* Study questions:
a. In the text on the Vollum and ΔVollum secretomes, translate this sentence into German: "Most interestingly, BA1952 contains also two SH3 (Src homology) domains."
b. Carry on the text on the Vollum and ΔVollum secretomes, starting after its final sentence.

* Document text:
In the CO₂-supplemented medium the patterns of expression of many proteins differ in the Vollum and the ΔVollum strains, demonstrating that regulatory cross talk mechanisms, manifested in both an inductive manner and a repressive manner, link the expression of plasmid- and chromosome-encoded proteins. Actually, 10 chromosomally encoded proteins (BA0307, BA0703, BA0799, BA0898, BA1290, BA2793, BA2944, BA3588, BA4539, and BA5427) which were identified in the NBY-CO₂ secretome of the Vollum strain could not be detected at all under the same conditions in the secretome of the ΔVollum strain, suggesting that these gene products are positively regulated by plasmid-encoded factors. On the other hand, expression of 14 proteins (BA0165, BA0267, BA0656, BA0885, BA0887, BA0908, BA1191, BA1295, BA1449, BA2947, BA3162, BA3338, BA3367, and BA5364) encoded by chromosomal genes appears to be down-regulated by the presence of the virulence plasmids. Two additional proteins, BA1952 and BA3660, are present in much larger amounts in the NBY-CO₂ secretome of the Vollum strain, yet they can also be detected in ΔVollum. These two proteins are actually proteases, which appear to be the most abundant proteins of the NBY-CO₂ secretome of the virulent Vollum strain (except for PA) (Fig. 5) and are absent from the NBY-O₂ culture. BA1952 exhibits an NlpC/P60 domain which was observed in peptidases with a widespread role in the dynamics of the bacterial cell wall (3). Most interestingly, BA1952 contains also two SH3 (Src homology) domains. These domains represent bacterial versions of eukaryotic motifs encountered in many signal transduction proteins (38). Furthermore, bacterial proteins possessing SH3 domains were shown to be involved in the virulence of several pathogens, such as the diphtheria toxin repressor DtxR of Corynebacterium diphtheriae (89, 149), the invasion protein InlB of Listeria monocytogenes (92), and the iron-dependent repressor IdeR of Mycobacterium tuberculosis (89) (Table 3). The second abundant protein, BA3660, is HtrA, a chaperone and protease and a well-established virulence factor and potential vaccine candidate in many bacteria, which also has a role in the secretion process (Table 3). Whether HtrA is only an accessory to toxin secretion or is by itself involved in virulence manifestations, such as proteolysis of host tissues, is still to be determined, and studies which address this issue are currently being carried out in our laboratory.

* Data:
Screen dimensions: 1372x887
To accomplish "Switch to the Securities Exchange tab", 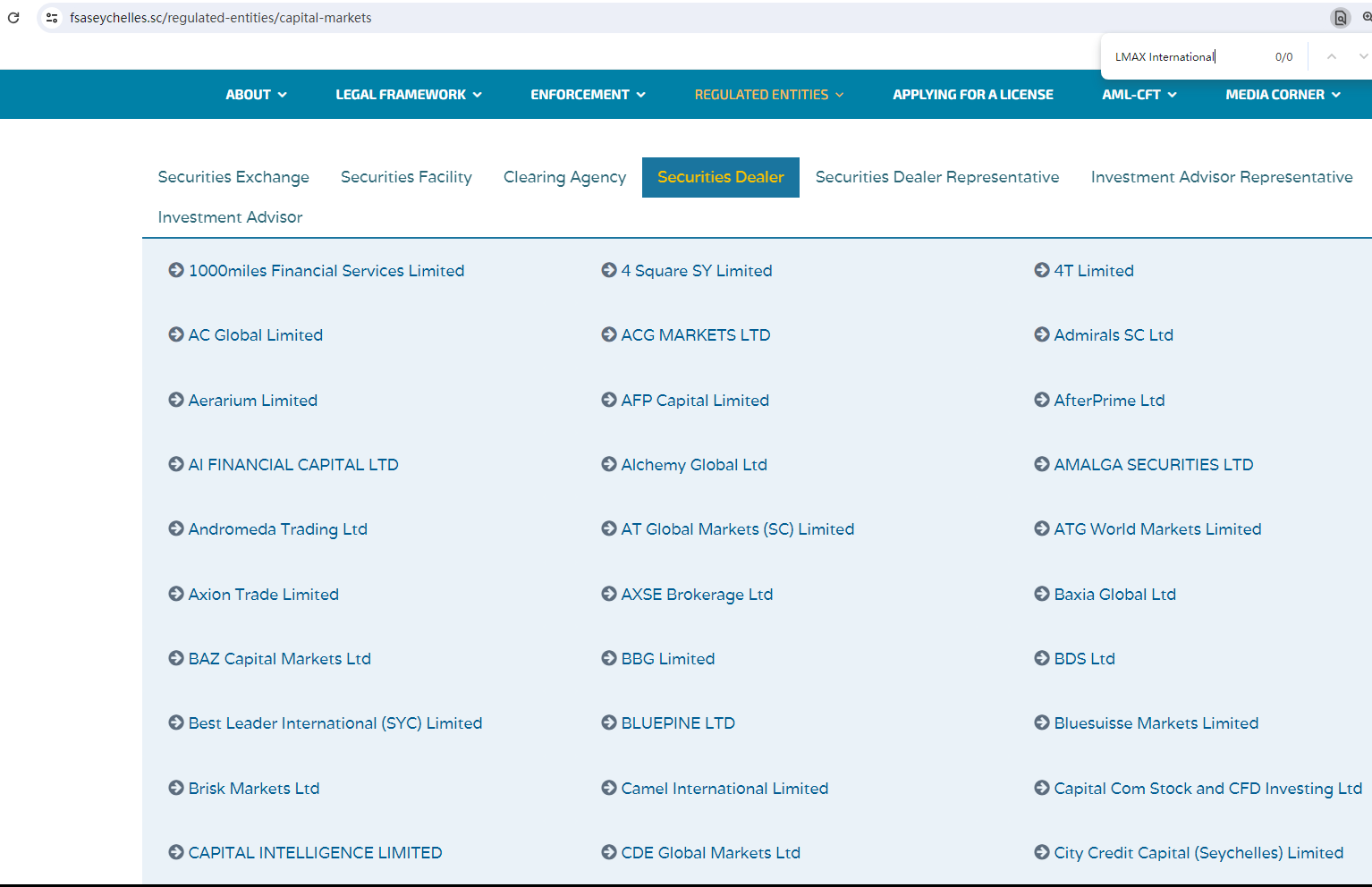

* Solved problems:
a. Besonders interessant ist, dass BA1952 außerdem zwei SH3-Domänen (Src-Homologie) enthält.

b.
In conclusion, the study presented here strongly suggests that cross talk regulatory circuits affecting expression of chromosome- and plasmid-encoded genes act in a CO₂-dependent fashion. Overall, in comparison to bacteria cured of the virulence plasmids, the secretome composition of the virulent isogenic B. anthracis strain propagated in NBY-CO₂ (conditions which simulate those encountered in vivo) shows that the presence of the plasmids preferentially affects the expression of at least 26 chromosomal genes besides pXO1-carried genes. It is noteworthy that at least 17 of these 26 differentially expressed proteins were invoked in virulence of other pathogens. The pattern of expression characterizing the major secreted proteases identified in this study, e.g., HtrA and NprB, delineates two alternative but not mutually exclusive regulatory circuits: HtrA represents a class of proteins which are subject to positive regulation by factors encoded on the virulence plasmids acting in a CO₂-dependent fashion, and NprB belongs to a category of proteins which are negatively regulated also in a CO₂-dependent modality but by chromosomally encoded factors.